Exercise instructions: The records below hold a stretch from the line with "Kabely (94, 1352)" through the line with "Analogové zdroje signálu (152, 1099)"; return exactly those lines, ends included, and nothing more.

Given data START

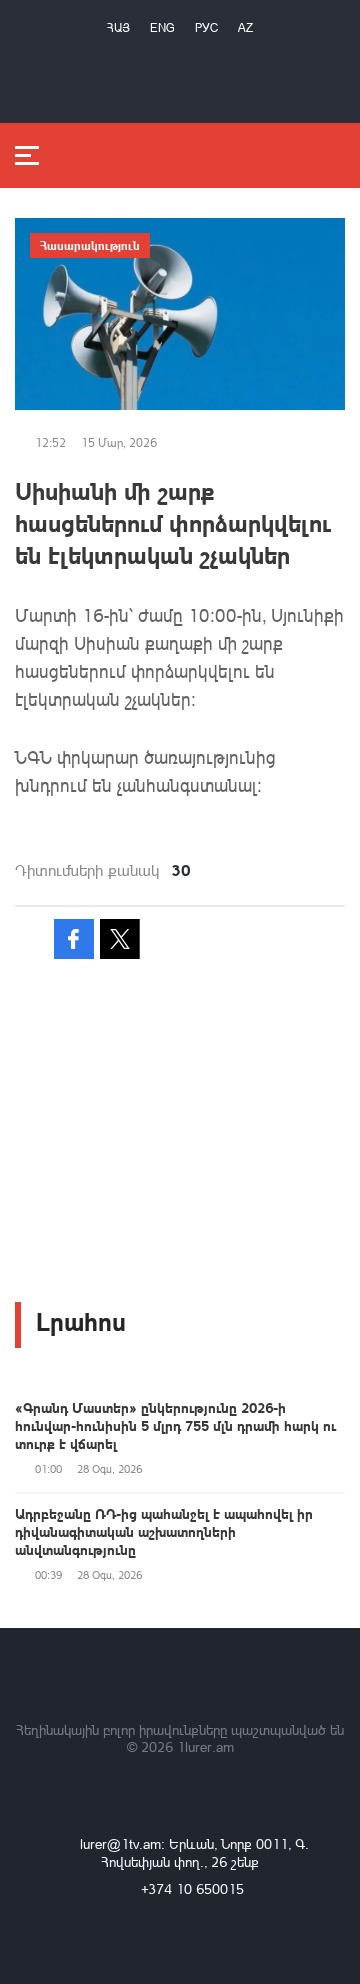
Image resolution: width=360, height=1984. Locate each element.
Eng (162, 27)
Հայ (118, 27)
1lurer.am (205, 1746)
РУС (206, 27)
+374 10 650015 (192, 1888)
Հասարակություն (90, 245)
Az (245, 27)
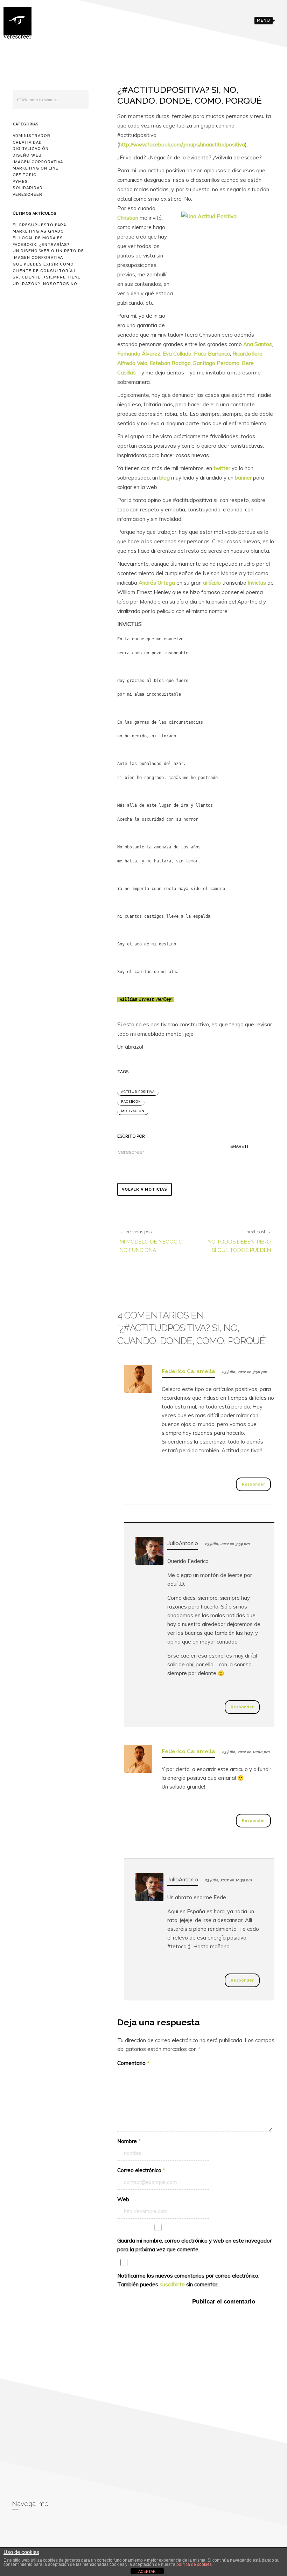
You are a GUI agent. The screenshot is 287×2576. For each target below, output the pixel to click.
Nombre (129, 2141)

Given data END
Given data START

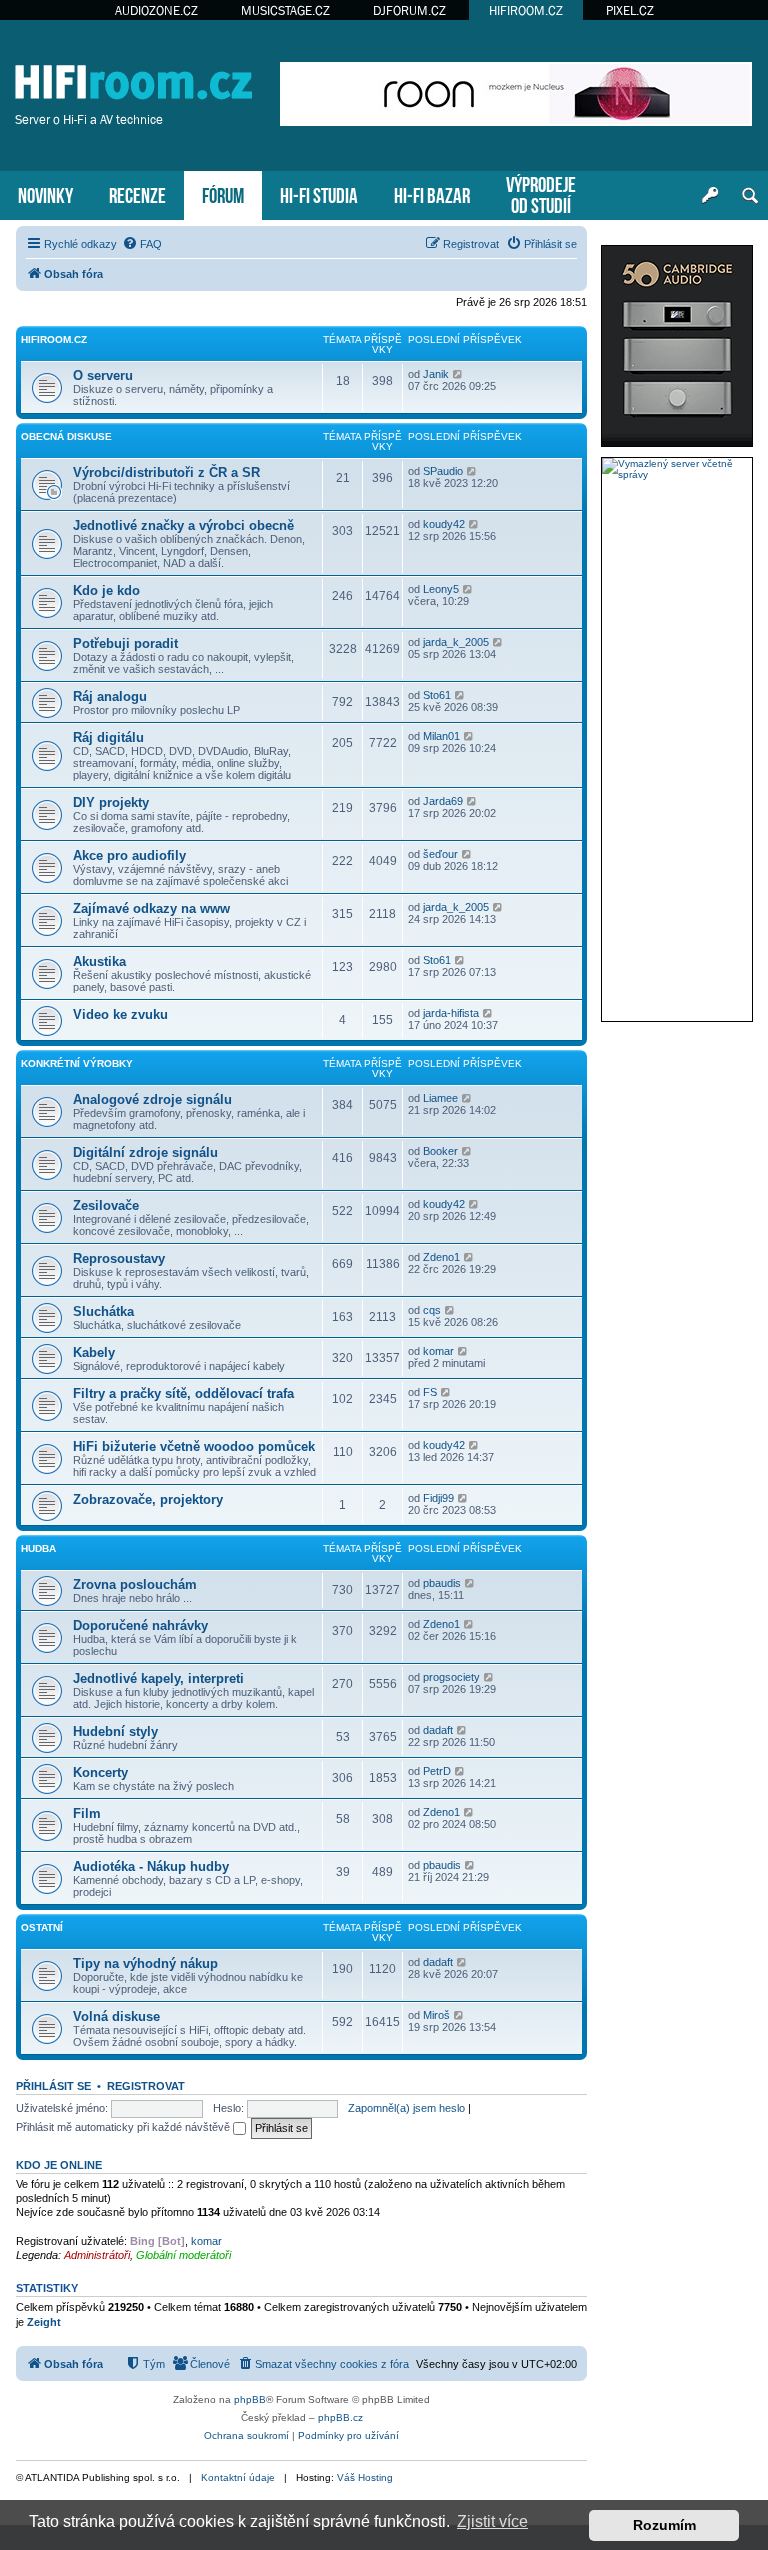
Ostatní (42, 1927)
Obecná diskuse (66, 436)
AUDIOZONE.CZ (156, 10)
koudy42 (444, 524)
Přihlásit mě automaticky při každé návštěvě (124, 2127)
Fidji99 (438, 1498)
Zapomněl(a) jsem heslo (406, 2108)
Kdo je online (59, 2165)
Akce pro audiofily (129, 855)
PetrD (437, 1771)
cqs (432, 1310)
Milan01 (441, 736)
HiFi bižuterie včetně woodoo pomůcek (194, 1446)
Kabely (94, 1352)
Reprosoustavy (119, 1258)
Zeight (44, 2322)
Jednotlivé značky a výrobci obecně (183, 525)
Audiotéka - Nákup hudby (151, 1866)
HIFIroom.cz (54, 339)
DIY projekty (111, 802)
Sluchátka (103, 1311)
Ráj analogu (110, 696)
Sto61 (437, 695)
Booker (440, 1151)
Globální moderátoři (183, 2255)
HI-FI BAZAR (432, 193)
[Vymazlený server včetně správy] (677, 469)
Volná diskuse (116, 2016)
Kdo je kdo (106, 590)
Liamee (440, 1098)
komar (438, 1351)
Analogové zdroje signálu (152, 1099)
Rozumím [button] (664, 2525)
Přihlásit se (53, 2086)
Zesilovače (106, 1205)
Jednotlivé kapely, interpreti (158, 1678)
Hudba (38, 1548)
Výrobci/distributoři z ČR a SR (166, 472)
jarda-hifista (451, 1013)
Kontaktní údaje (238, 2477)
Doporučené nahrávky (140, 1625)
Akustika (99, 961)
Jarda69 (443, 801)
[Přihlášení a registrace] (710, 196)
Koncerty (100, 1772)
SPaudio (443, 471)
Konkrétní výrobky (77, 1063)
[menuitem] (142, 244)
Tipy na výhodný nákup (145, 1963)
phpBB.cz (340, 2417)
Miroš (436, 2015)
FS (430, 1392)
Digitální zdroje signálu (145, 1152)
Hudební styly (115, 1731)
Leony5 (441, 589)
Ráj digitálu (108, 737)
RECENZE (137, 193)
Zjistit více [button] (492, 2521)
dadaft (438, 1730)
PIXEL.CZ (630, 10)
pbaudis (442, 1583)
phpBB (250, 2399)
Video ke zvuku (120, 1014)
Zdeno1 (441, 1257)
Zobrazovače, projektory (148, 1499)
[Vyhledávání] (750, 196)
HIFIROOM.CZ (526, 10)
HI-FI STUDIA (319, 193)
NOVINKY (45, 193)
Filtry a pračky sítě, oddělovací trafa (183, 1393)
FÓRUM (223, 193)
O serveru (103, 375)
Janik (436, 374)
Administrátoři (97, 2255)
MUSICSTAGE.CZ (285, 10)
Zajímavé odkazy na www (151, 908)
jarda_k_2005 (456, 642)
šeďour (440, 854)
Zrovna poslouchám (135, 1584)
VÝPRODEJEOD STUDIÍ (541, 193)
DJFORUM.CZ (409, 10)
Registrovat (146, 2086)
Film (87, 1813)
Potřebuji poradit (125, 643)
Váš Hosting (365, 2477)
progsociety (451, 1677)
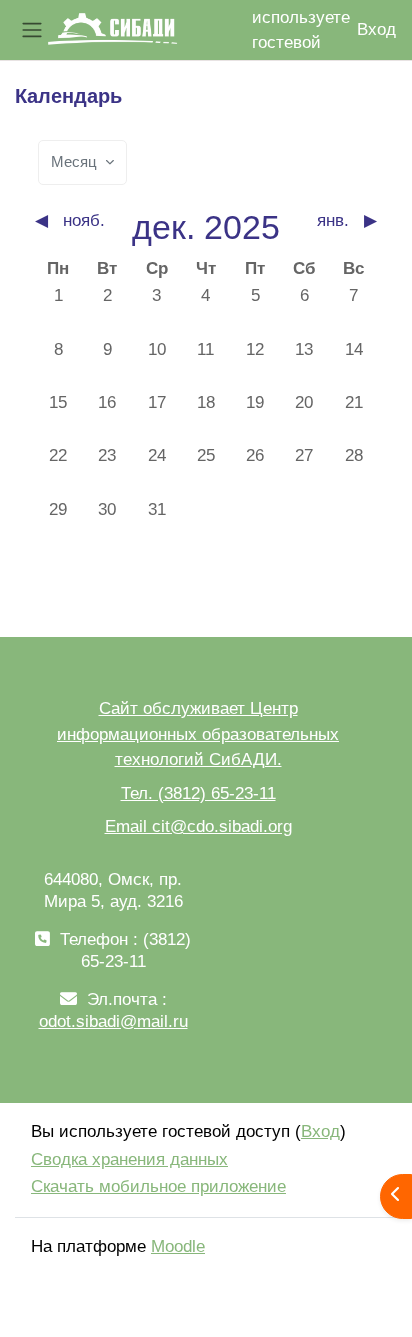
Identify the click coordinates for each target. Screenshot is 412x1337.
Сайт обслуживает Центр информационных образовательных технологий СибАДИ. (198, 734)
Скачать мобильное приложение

Given data END

Answer to this exercise:
Kabely (94, 1352)
Reprosoustavy (119, 1258)
Zeight (44, 2322)
Jednotlivé značky a výrobci obecně (183, 525)
Audiotéka - Nákup hudby (151, 1866)
HIFIroom.cz (54, 339)
DIY projekty (111, 802)
Sluchátka (103, 1311)
Ráj analogu (110, 696)
Sto61 (437, 695)
Booker (440, 1151)
Globální moderátoři (183, 2255)
HI-FI BAZAR (432, 193)
[Vymazlený server včetně správy] (677, 469)
Volná diskuse (116, 2016)
Kdo je kdo (106, 590)
Liamee (440, 1098)
komar (438, 1351)
Analogové zdroje signálu (152, 1099)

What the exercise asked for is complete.